--- Task to carry out ---
Your answer must be an exact copy of the lines below, from the first through the one with "The width and", with no pictures.

--- Working data ---
▶

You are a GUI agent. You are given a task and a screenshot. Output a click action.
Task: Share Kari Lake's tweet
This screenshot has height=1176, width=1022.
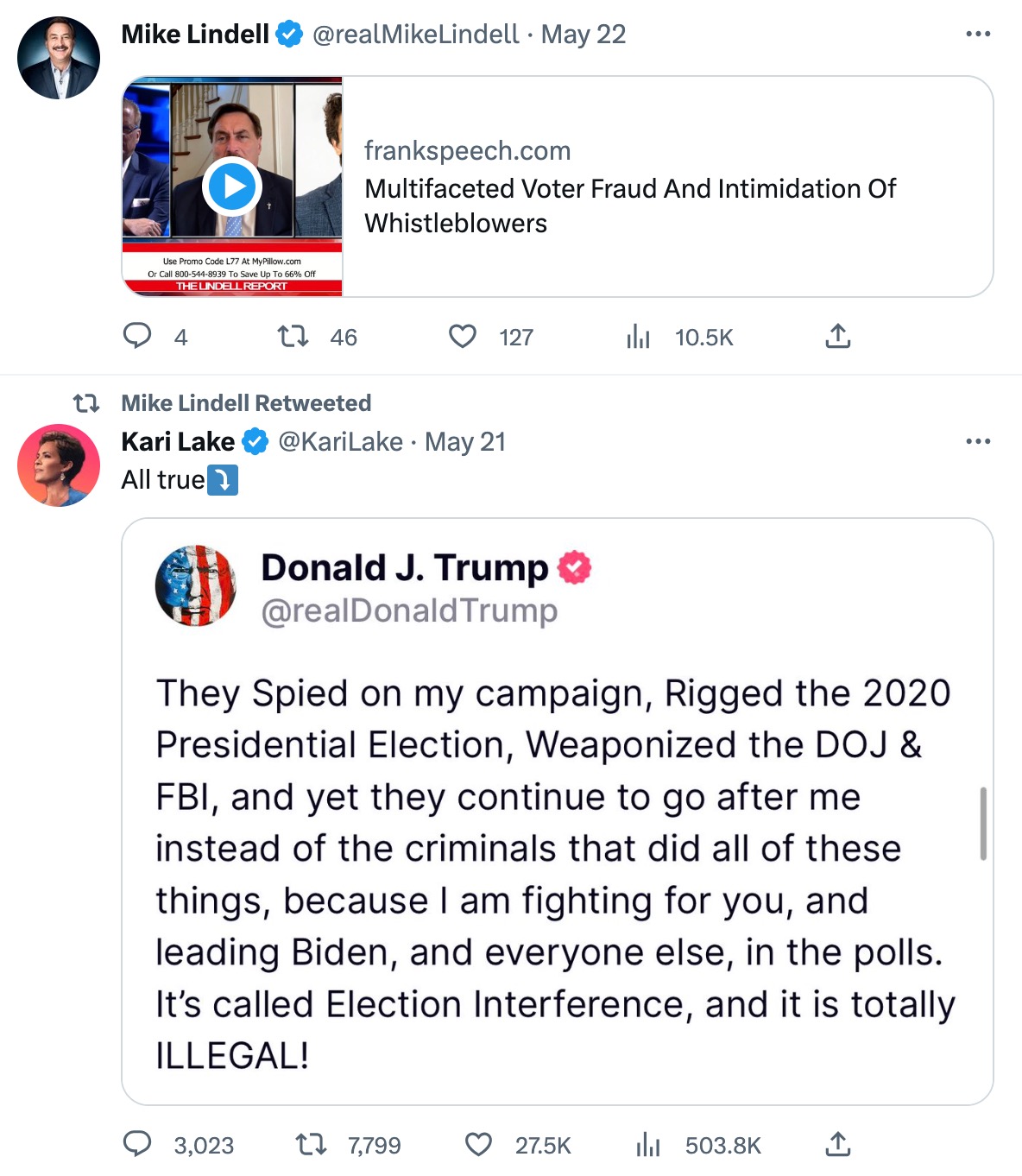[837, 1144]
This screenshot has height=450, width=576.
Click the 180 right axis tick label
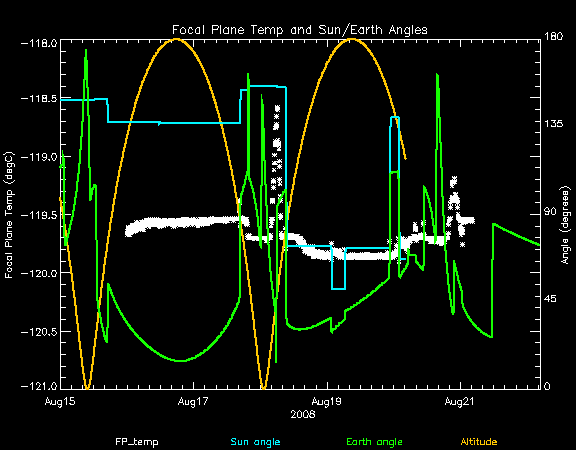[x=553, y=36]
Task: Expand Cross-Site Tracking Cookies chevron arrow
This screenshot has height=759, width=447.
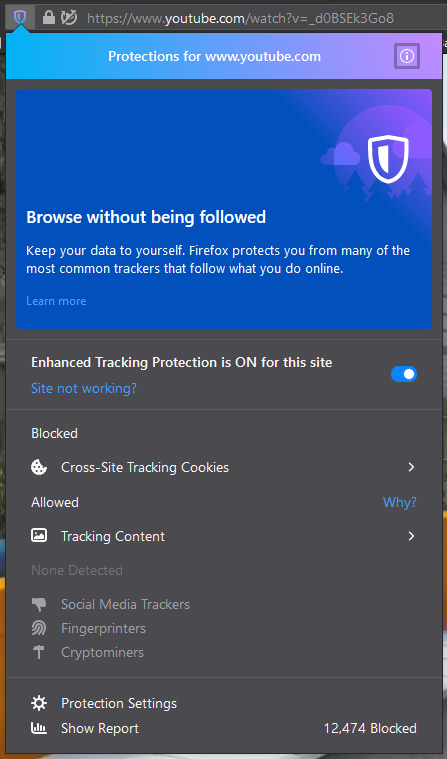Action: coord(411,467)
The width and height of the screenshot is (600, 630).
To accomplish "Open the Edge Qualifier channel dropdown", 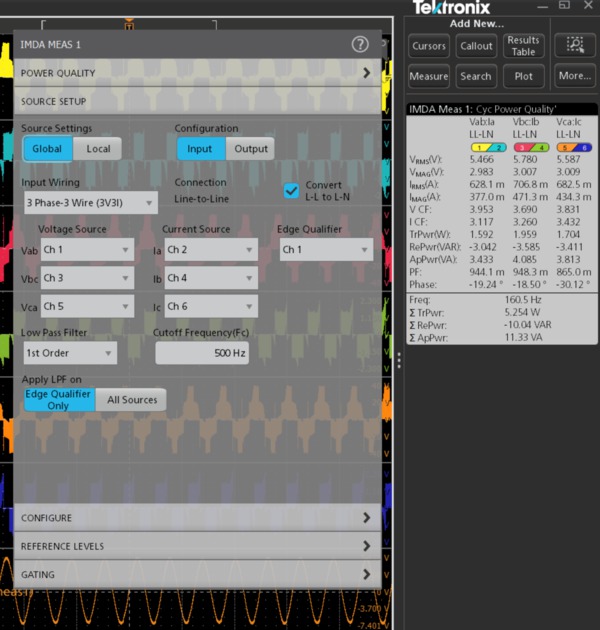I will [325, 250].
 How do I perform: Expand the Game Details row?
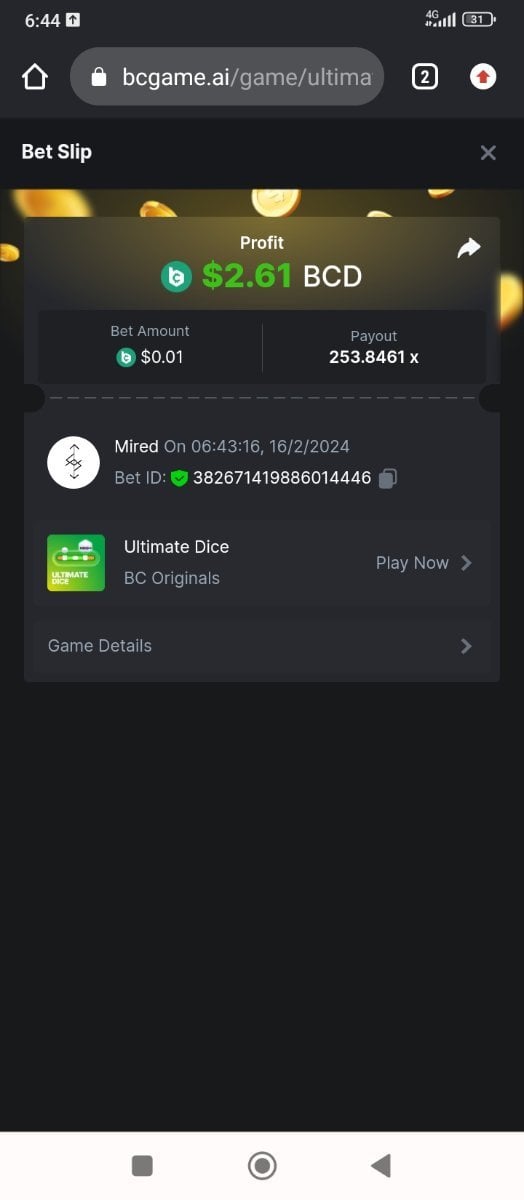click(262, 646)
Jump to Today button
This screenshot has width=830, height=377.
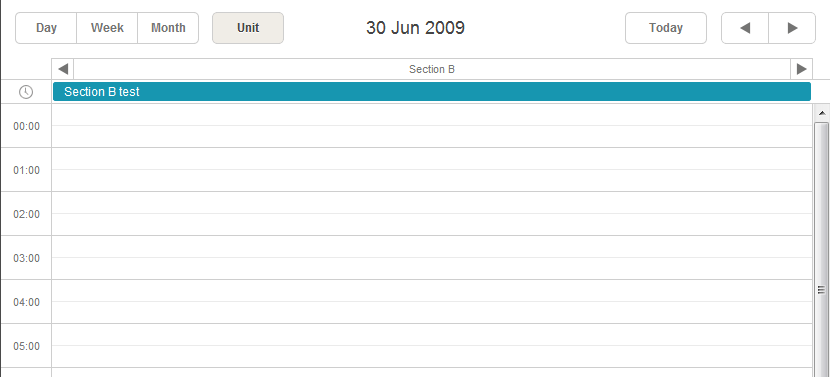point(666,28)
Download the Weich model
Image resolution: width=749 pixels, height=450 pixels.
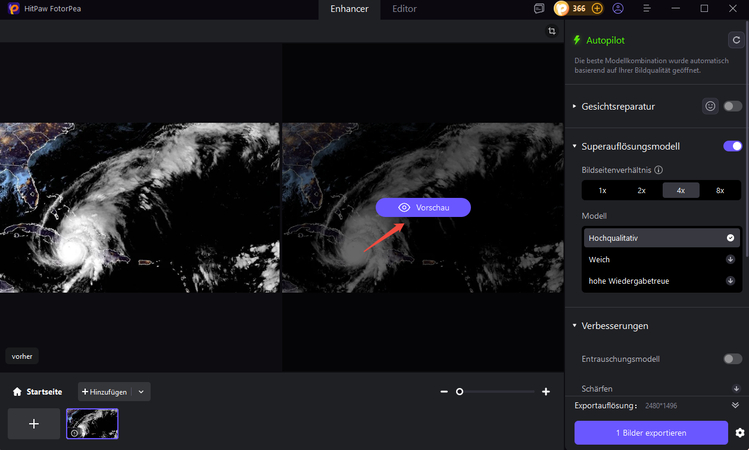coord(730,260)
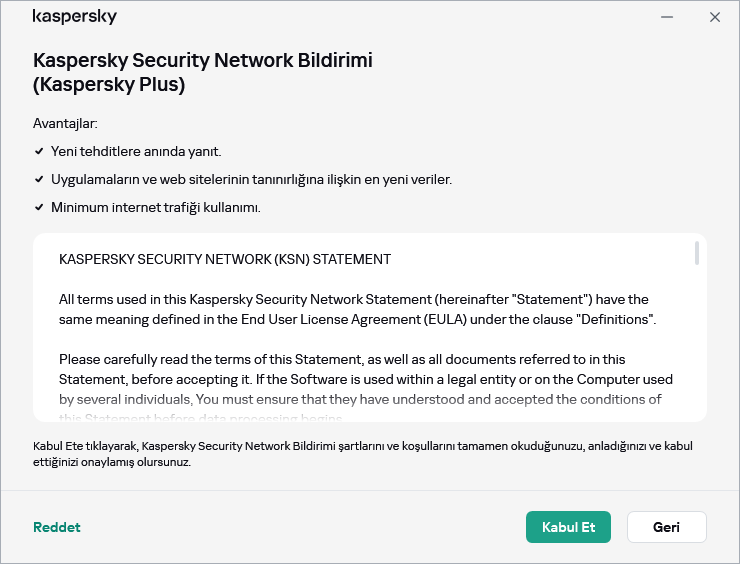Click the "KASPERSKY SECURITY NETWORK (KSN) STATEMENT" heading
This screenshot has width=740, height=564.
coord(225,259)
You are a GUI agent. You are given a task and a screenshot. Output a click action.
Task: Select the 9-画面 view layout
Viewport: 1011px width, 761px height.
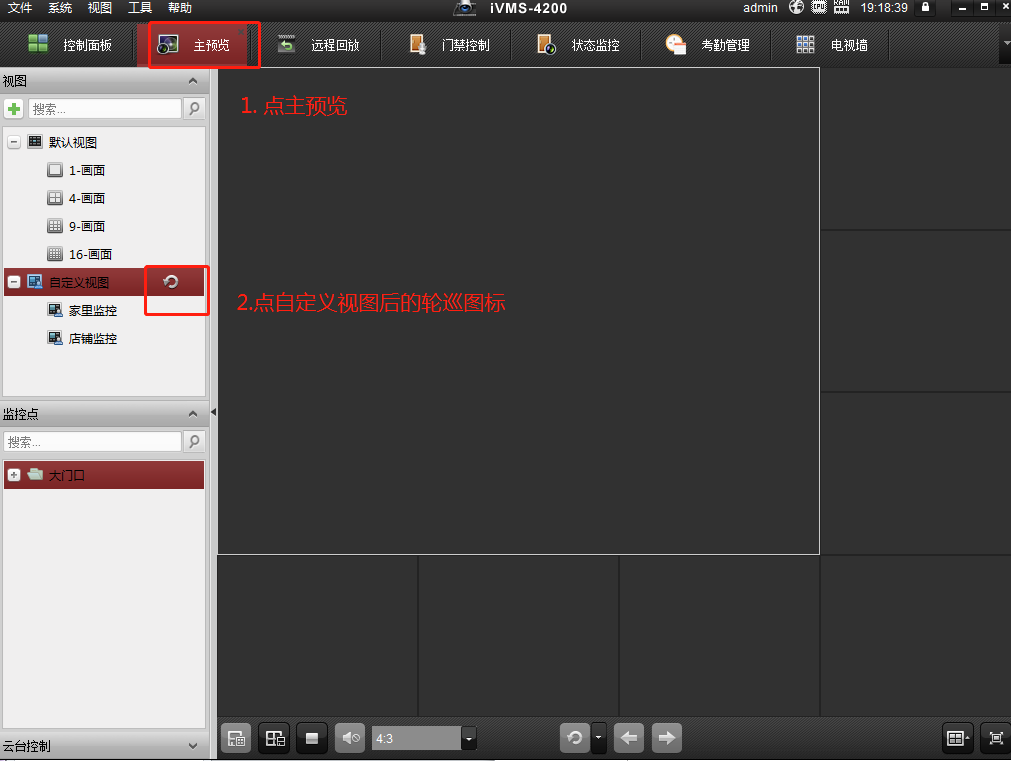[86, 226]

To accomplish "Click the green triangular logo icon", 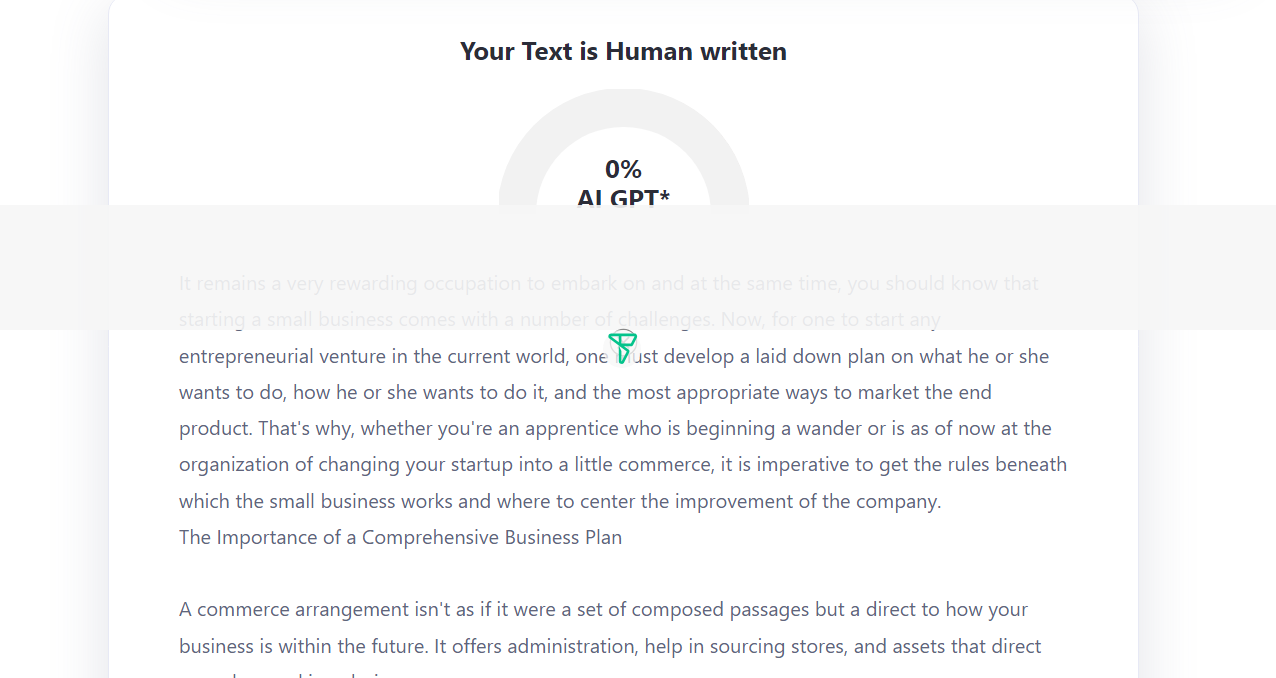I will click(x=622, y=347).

◀

--- Response area ---
You are a GUI agent. You are given a task and a screenshot. Output a click action.
Task: Share Kari Lake's tweet
This screenshot has height=1176, width=1022.
[837, 1144]
This screenshot has height=450, width=576.
Click the 180 right axis tick label
[x=553, y=36]
Task: Expand Cross-Site Tracking Cookies chevron arrow
This screenshot has height=759, width=447.
Action: coord(411,467)
The width and height of the screenshot is (600, 630).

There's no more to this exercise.